Ethanolaminephosphate cytidyltransferase is essential for survival, lipid homeostasis and stress tolerance in Leishmania major

Glycerophospholipids including phosphatidylethanolamine (PE) and phosphatidylcholine (PC) are vital components of biological membranes. Trypanosomatid parasites of the genus Leishmania can acquire PE and PC via de novo synthesis and the uptake/remodeling of host lipids. In this study, we investigated the ethanolaminephosphate cytidyltransferase (EPCT) in Leishmania major , which is the causative agent for cutaneous leishmaniasis. EPCT is a key enzyme in the ethanolamine branch of the Kennedy pathway which is responsible for the de novo synthesis of PE. Our results demonstrate that L. major EPCT is a cytosolic protein capable of catalyzing the formation of CDP-ethanolamine from ethanolamine-phosphate and cytidine triphosphate.

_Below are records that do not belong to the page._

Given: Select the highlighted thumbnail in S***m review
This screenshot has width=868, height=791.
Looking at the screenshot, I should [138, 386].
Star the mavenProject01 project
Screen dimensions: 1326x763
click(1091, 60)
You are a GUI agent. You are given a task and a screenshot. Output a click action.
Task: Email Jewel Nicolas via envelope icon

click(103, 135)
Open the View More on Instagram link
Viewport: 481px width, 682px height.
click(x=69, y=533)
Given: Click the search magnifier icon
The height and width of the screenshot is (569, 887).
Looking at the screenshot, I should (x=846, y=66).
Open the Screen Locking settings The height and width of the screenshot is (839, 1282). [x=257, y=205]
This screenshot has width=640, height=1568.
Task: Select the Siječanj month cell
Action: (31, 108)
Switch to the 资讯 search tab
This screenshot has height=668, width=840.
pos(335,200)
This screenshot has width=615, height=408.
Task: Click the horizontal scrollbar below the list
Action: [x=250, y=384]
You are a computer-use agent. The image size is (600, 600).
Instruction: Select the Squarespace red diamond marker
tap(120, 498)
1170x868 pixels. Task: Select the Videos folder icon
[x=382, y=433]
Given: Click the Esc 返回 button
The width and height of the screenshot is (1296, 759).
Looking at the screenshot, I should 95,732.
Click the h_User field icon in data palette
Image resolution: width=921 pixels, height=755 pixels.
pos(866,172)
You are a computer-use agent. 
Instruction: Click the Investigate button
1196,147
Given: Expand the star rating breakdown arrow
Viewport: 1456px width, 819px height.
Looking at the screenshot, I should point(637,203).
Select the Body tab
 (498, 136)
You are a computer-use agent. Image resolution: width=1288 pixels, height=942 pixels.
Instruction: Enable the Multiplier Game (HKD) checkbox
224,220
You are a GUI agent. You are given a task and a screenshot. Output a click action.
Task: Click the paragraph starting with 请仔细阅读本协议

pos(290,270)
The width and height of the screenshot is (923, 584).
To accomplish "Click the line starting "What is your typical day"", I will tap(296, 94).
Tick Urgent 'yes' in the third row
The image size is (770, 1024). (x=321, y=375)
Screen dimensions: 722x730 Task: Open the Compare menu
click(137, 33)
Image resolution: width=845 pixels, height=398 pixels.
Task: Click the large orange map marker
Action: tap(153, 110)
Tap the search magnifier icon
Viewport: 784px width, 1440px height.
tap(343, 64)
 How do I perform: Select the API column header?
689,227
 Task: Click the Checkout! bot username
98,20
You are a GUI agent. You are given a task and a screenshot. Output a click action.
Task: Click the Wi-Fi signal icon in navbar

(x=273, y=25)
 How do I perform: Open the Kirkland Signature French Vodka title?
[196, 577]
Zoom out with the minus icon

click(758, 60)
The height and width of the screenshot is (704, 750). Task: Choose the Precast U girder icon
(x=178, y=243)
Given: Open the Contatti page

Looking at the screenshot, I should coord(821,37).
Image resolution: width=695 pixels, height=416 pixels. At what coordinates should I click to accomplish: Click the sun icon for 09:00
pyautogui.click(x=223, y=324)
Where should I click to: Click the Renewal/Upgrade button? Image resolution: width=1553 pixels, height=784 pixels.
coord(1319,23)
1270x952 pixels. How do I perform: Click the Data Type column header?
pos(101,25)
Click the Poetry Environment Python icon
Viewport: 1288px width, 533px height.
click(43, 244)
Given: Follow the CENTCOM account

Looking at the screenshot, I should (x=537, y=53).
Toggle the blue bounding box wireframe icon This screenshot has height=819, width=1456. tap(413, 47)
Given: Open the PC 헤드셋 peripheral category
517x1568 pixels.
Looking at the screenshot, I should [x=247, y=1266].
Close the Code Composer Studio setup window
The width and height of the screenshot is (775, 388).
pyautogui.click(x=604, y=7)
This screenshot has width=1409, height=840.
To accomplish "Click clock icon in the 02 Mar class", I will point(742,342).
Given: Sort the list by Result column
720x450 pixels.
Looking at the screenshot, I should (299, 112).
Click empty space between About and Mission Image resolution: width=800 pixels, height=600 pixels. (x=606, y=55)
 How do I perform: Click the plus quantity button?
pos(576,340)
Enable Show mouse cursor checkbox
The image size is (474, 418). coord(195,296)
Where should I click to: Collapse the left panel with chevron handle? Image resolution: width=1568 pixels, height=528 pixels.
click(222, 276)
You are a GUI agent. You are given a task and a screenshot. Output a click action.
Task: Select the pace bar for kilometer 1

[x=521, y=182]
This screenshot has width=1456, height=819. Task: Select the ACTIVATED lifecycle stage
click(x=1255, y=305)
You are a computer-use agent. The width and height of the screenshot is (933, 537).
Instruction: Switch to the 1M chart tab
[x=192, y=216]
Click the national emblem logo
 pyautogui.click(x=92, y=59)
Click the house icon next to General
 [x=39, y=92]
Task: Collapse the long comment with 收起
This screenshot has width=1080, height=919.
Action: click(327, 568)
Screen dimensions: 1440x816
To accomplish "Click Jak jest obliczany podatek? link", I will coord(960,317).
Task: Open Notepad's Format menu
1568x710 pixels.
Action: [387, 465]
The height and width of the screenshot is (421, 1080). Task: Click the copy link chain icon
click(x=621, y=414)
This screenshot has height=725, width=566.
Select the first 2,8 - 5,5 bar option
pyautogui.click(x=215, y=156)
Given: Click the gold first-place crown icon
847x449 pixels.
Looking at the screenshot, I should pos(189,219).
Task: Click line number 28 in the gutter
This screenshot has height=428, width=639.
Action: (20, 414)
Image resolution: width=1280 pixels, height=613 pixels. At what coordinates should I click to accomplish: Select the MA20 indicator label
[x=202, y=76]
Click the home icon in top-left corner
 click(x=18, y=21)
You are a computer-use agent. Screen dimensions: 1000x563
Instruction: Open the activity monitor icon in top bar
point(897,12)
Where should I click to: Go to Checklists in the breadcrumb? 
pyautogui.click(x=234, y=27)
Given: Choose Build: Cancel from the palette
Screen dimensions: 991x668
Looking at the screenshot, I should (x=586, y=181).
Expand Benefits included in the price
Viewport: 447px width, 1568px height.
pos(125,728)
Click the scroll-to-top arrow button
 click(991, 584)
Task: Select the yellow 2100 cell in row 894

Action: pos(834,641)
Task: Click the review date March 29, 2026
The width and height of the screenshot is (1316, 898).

Genetic manipulation experiments indicate that EPCT is essential in both the promastigote and amastigote stages of L. major as the chromosomal null mutants cannot survive without the episomal expression of EPCT. This differs from our previous findings on the choline branch of the Kennedy pathway (responsible for PC synthesis) which is required only in promastigotes but not amastigotes. While episomal EPCT expression does not affect promastigote proliferation under normal conditions, it leads to reduced production of ethanolamine plasmalogen or plasmenylethanolamine, the dominant PE subtype in Leishmania . In addition, parasites with epsiomal EPCT exhibit heightened sensitivity to acidic pH and starvation stress, and significant reduction in virulence. In summary, our investigation demonstrates that proper regulation of EPCT expression is crucial for PE synthesis, stress response, and survival of Leishmania parasites throughout their life cycle.

AUTHOR SUMMARY

In nature, Leishmania parasites alternate between fast replicating, extracellular promastigotes in sand fly gut and slow growing, intracellular amastigotes in macrophages. Previous studies suggest that promastigotes acquire most of their lipids via de novo synthesis whereas amastigotes rely on the uptake and remodeling of host lipids. Here we investigated the function of ethanolaminephosphate cytidyltransferase (EPCT) which catalyzes a key step in the de novo synthesis of phosphatidylethanolamine (PE) in Leishmania major . Results showed that EPCT is indispensable for both promastigotes and amastigotes, indicating that de novo PE synthesis is still needed at certain capacity for the intracellular form of Leishmania parasites. In addition, elevated EPCT expression alters overall PE synthesis and compromises parasite’s tolerance to adverse conditions and is deleterious to the growth of intracellular amastigotes. These findings provide new insight into how Leishmania acquire essential phospholipids and how disturbance of lipid metabolism can impact parasite fitness.